After 17 years the current president of Wheaton College, Duane Litfin, is on the way out. By the sounds of it, he was a heck of an administrator (grew the endowment, added two doctoral degrees, kept tuition low, added to the physical footprint of the college etc.) and liberalized the college in many ways.
During his tenure, the student body has moved towards a more apolitical stance (to the point of discouraging voting), but with a strong emphasis on social and environmental justice. But oddly enough, it seems the trustees of Wheaton hired Litfin as a doctrinaire reactionary:
One of his first moves was to declare that Wheaton’s longstanding “Statement of Faith” allowed too much interpretive wiggle-room on the question of Adam and Eve. Scientists were thus required to specify whether they (1) “reject the idea that Adam and Eve were created from pre-existing human-like creatures, or hominids”; (2) are neutral or “unsure” on the hominid theory; (3) affirm that “God gave a human spirit to a pair of pre-existing human-like creatures, or hominids”; or (4) deny the historicity of Adam and Eve and think of Genesis as a wholly “theological document.” Options (3) and (4) were deemed inconsistent with ongoing employment. Those who affirmed (2) were given one year to change their view to (1), or else they too would be asked to seek employment elsewhere.Wow. You'll fire tenured faculty because they don't believe in a literal translation of chapters 2 & 3 of Genesis? Even if they believe that God was somehow involved in the process? That's going to cull the cream of the Academy, I'm sure. Too bad he didn't throw himself into the middle of the Young Earth Genesis literalists, who think a day is a day is a day, versus the Day-Age Creationists, who think the word "day" in Genesis is representative of longer time periods. That could have been fun.

REQUIRED ACTION A
In the post about Wheaton College, how many years has Duane Litfin served as president?
REQUIRED ACTION B
List the four positions on Adam and Eve that the post about Wheaton College says scientists had to choose among.
The material has no role in this work.

Dataset excerpts
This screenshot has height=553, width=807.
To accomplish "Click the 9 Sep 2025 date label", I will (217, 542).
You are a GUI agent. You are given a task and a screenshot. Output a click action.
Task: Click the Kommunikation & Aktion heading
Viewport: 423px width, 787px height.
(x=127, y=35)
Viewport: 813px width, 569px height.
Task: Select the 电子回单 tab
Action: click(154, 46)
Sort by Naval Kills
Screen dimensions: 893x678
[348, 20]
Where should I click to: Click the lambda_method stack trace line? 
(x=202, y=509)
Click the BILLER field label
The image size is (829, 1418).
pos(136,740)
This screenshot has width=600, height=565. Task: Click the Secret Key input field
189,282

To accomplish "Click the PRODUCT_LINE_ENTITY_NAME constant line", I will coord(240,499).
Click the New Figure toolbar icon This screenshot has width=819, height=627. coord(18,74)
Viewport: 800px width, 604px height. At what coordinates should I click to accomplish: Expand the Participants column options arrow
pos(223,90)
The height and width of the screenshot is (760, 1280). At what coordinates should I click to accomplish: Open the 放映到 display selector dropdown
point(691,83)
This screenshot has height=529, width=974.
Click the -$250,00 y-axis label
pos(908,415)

TASK SOLUTION A
17 years

TASK SOLUTION B
1. Reject the idea that Adam and Eve were created from pre-existing human-like creatures, or hominids.
2. Be neutral or "unsure" on the hominid theory.
3. Affirm that "God gave a human spirit to a pair of pre-existing human-like creatures, or hominids."
4. Deny the historicity of Adam and Eve and think of Genesis as a wholly "theological document."